You can plant a tree as a part of your ceremony to signify the laying down of roots and the bloom that your marriage will bring over time. This has lots of beautiful meaning attached of roots intertwining, the prospect of a strong tree growing and blooming in all the seasons of your love, and the acknowledgement that nothing grows and flourishes without the care and attention of watering it on a daily basis. You could go a step further and involve your attendees by giving them all a shot glass of water to each pour over the seedling once its planted, this can signify them pouring all their warmth, love and well wishes in support of the growth and development of your marriage.
This is a wonderful physical representation and an amazing and evolving keepsake to watch grow and develop in front of your eyes over the years to come.


Love Letter Time Capsule
The ‘Love Letter Time Capsule’ is a lovely one, and can be a part of your ceremony including just you as a couple, or can also involve attendees and/or significant people if you like as well.
This involves the couple writing each other a hand written love letter, expressing how you feel in the run up to your wedding, your feelings about getting married and your feelings towards each other. You write this ahead of the wedding day itself, seal it and leave it in the trusty hands of your celebrant. On your wedding day, your celebrant will give you each your love letters to place inside a time capsule that you will open a year later on your one year anniversary. You can also add other items like your favourite bottle of wine, maybe an envelope with money for a dinner out together, and you can have your friends, family members and any children in your lives prepare to leave an item or note in your time capsule too.
Then we seal it and the anticipation and excitement of opening it starts!

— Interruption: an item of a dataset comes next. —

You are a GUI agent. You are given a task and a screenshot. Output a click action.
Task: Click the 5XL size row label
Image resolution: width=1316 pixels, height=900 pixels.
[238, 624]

It’s a lovely way to really fossilise your special day.
Create Your Own!
Perhaps you’d like to merge a few of these components together and create a hybrid version, or maybe you’d like to create your very own ritual entirely! The possibilities are endless, and I am on hand to discuss what is most important to you as a couple. You might have your own unique pre-existing tradition in your relationship or family that you would like to make part of the ceremony, or a particular element that feels special. I can help you develop this and am happy to either take your lead or come prepped with a few ideas as a springboard to work from!

You may decide that rituals are not your thing at all, and of course that is absolutely fine! It’s your special day and the ceremony should reflect you as a couple.
The wedding ritual is there more as a flourish than as a feature, because the main feature of the day is the two of you and your love story, and the ritual only works to enhance certain elements if they resonate and have meaning for you both. So either way, just make sure to both choose (or not choose!) whatever option feels right for you.